Industri pariwisata di Laos sangat membutuhkan suntikan bantuan akibat menurunnya jumlah turis hingga 80% di tahun 2020. Tahun sebelumnya, sekitar 4,7 juta wisatawan asing berkunjung ke negara yang terkenal sebagai tujuan para backpacker ini.

Sebelum pandemi, para muda-mudi dari berbagai penjuru dunia berdesakan di bus di Vientiane untuk menempuh perjalanan selama empat jam ke ibu kota Vang Vieng. Dengan kereta api, perjalanan ini sekarang dapat ditempuh dnegan waktu sekitar satu jam.

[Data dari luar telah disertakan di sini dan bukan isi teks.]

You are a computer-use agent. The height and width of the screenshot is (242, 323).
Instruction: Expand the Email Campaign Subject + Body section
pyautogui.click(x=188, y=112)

Kota Vang Vieng, yang memiliki lapangan terbang yang dulunya milik CIA, terkenal sebagai surga pesta para backpacker. Kota ini perlahan mengubah citranya sebagai daerah tujuan ekowisata.

Namun banyak sekali kayak, perahu rafting, zipline, dan balon udara di Vang Vieng yang akhir-akhir ini menganggur.

Inthira, hotel butik di tepi Sungai Nam Song, tadinya selalu penuh pada akhir pekan, tapi kini hanya didatangi sedikit pelancong domestik pada akhir pekan. Manajer umum hotel ini, Oscar Tality, berharap kereta api dan pengurangan waktu perjalanan akan memberikan peluang bagi industri ini. 

Wisatawan di perahu motor di Sungai Mekong, Laos
Sebelum pandemi, Laos adalah surga para backpacker yang bebas bertualang dan menikmati pesta.Foto: picture-alliance/dpa/J. Hoelzl

"Sepanjang jalan orang akan melihat pemandangan pegunungan yang indah dan akan menyeberangi jembatan dan terowongan. Ini akan menjadi perjalanan yang luar biasa bagi mereka yang berada di kereta," kata Tality.

Petani lokal terusir dari tanahnya

Terlepas dari optimisme lokal, beberapa pengamat Laos khawatir akan kelangsungan proyek jangka panjang ini. Dua pertiga orang Laos tinggal di desa-desa pedesaan dan bergantung dari hasil pertanian dengan upah minimum di kisaran Rp1,6 juta per bulan. Tarif kereta api yang dilaporkan senilai US$13,30 (sekitar Rp189 ribu) dari Vientiane ke kota perbatasan Boten dikritik di media sosial karena terlalu mahal.

"Ketika Anda melihat jukstaposisi kereta api super modern ini dan pedesaan yang dilaluinya - sangat mencolok. Akan ada pertanyaan apakah orang Laos yang akan diuntungkan?" kata dosen Universitas Nasional Australia Greg Raymond.

Proyek ini juga dilaporkan telah memaksa sekitar 4.400 petani dan penduduk desa untuk menyerahkan tanah mereka. Banyak yang sama sekali belum menerima ganti rugi atau dibayar dalam jumlah yang tidak memadai, kata organisasi hak asasi manusia Lao Movement for Human Rights dalam laporannya.

"Tingkat kompensasinya sangat rendah. Jika Anda meminta penduduk desa untuk pindah, bagaimana mereka bisa membeli tanah baru?" Anggota parlemen Laos Vilay Phommixay mengatakan kepada parlemen pada Juni tahun lalu.